*** MATERIAL FOR THIS EXERCISE ***

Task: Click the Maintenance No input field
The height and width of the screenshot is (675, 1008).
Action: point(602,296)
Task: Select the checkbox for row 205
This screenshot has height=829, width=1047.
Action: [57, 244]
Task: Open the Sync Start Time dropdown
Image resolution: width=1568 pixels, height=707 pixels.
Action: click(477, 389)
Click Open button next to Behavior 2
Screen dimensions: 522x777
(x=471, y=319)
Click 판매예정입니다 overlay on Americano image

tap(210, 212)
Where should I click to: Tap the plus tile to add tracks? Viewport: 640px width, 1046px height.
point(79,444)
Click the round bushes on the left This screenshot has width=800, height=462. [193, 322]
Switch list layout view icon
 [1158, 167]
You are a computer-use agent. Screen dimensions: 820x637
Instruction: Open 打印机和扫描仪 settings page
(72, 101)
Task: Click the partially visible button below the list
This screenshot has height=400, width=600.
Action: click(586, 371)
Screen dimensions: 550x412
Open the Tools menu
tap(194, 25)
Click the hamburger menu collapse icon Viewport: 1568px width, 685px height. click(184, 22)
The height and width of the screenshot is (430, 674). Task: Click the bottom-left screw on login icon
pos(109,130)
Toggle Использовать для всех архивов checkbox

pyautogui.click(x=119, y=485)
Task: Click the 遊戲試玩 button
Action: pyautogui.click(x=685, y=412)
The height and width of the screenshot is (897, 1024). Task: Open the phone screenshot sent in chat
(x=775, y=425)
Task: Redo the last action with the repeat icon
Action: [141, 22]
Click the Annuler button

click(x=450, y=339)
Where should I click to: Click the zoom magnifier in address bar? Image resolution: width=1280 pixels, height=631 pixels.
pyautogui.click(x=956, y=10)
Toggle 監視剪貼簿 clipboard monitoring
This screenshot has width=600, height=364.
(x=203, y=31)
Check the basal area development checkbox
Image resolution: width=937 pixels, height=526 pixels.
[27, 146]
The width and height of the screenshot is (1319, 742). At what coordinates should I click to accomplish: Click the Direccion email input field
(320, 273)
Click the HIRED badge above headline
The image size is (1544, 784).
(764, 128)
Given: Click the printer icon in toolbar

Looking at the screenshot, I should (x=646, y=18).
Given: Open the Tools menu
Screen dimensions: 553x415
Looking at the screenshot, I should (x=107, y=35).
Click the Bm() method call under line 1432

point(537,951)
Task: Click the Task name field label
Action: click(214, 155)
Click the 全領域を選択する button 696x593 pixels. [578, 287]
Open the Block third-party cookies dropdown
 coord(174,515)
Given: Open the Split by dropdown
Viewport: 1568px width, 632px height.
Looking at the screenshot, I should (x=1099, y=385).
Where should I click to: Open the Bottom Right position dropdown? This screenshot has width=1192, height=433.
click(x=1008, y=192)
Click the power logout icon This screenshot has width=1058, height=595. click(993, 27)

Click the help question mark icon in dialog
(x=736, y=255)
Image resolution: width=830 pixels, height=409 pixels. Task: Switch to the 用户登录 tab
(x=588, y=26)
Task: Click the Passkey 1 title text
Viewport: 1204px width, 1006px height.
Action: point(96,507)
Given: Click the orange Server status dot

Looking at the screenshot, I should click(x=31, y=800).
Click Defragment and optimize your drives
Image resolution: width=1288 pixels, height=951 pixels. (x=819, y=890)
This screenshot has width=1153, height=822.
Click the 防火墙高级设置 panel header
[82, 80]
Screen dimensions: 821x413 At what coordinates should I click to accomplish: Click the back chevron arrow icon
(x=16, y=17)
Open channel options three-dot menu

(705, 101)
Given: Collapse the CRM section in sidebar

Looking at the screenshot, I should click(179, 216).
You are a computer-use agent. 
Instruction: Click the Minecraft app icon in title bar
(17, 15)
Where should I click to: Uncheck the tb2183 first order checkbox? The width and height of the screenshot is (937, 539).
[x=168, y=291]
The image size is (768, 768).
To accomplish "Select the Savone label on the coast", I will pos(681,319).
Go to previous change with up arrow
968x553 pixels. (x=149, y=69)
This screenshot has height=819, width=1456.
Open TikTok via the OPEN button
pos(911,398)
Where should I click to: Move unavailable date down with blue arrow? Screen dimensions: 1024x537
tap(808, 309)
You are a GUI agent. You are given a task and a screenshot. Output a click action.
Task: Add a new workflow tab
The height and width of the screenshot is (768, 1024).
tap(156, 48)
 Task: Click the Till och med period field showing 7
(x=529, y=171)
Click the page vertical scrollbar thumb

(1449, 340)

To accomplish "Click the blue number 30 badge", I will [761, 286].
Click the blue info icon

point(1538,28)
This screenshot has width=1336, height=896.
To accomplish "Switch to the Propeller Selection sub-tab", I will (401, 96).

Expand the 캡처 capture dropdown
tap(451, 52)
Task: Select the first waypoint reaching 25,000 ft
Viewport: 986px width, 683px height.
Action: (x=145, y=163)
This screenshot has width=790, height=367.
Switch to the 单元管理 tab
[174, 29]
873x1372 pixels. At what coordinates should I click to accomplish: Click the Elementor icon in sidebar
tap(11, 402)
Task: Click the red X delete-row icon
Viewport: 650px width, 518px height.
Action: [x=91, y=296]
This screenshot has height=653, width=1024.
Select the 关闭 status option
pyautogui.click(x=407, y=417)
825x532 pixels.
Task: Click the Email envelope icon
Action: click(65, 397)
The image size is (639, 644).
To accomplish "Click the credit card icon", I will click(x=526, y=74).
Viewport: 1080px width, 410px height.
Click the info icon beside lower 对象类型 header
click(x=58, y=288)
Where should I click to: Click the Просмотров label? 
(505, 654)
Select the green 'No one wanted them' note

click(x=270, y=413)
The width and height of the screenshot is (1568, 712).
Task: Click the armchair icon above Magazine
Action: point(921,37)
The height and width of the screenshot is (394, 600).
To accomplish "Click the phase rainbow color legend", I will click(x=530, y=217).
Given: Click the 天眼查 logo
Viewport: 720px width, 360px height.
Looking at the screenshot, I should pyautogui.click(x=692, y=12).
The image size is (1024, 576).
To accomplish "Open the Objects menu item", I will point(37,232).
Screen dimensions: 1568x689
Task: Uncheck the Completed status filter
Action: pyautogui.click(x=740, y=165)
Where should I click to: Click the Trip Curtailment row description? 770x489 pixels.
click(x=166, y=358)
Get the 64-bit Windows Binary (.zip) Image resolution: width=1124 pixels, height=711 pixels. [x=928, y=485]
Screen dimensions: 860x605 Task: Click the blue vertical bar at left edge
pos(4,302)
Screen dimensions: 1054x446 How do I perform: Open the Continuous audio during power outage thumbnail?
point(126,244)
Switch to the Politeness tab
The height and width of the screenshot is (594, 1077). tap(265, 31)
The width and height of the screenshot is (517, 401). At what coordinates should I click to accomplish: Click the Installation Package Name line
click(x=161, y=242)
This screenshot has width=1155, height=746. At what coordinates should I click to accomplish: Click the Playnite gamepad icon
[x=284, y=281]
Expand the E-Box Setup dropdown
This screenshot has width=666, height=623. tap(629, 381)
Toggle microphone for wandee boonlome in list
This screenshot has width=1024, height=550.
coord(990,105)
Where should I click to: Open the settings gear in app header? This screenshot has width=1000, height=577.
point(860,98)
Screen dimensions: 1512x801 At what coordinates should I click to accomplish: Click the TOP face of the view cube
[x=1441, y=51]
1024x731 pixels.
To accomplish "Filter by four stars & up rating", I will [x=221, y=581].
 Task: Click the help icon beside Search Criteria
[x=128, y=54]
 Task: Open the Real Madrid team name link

*** End of MATERIAL FOR THIS EXERCISE ***

## WHAT TO WORK ON
Each line from the one containing "This screenshot has width=1155, height=746." to the final line above should be written out exactly; please omit the others.

## RESPONSE TO THE EXERCISE
This screenshot has width=1155, height=746. At what coordinates should I click to accomplish: Click the Playnite gamepad icon
[x=284, y=281]
Expand the E-Box Setup dropdown
This screenshot has width=666, height=623. tap(629, 381)
Toggle microphone for wandee boonlome in list
This screenshot has width=1024, height=550.
coord(990,105)
Where should I click to: Open the settings gear in app header? This screenshot has width=1000, height=577.
point(860,98)
Screen dimensions: 1512x801 At what coordinates should I click to accomplish: Click the TOP face of the view cube
[x=1441, y=51]
1024x731 pixels.
To accomplish "Filter by four stars & up rating", I will [x=221, y=581].
 Task: Click the help icon beside Search Criteria
[x=128, y=54]
 Task: Open the Real Madrid team name link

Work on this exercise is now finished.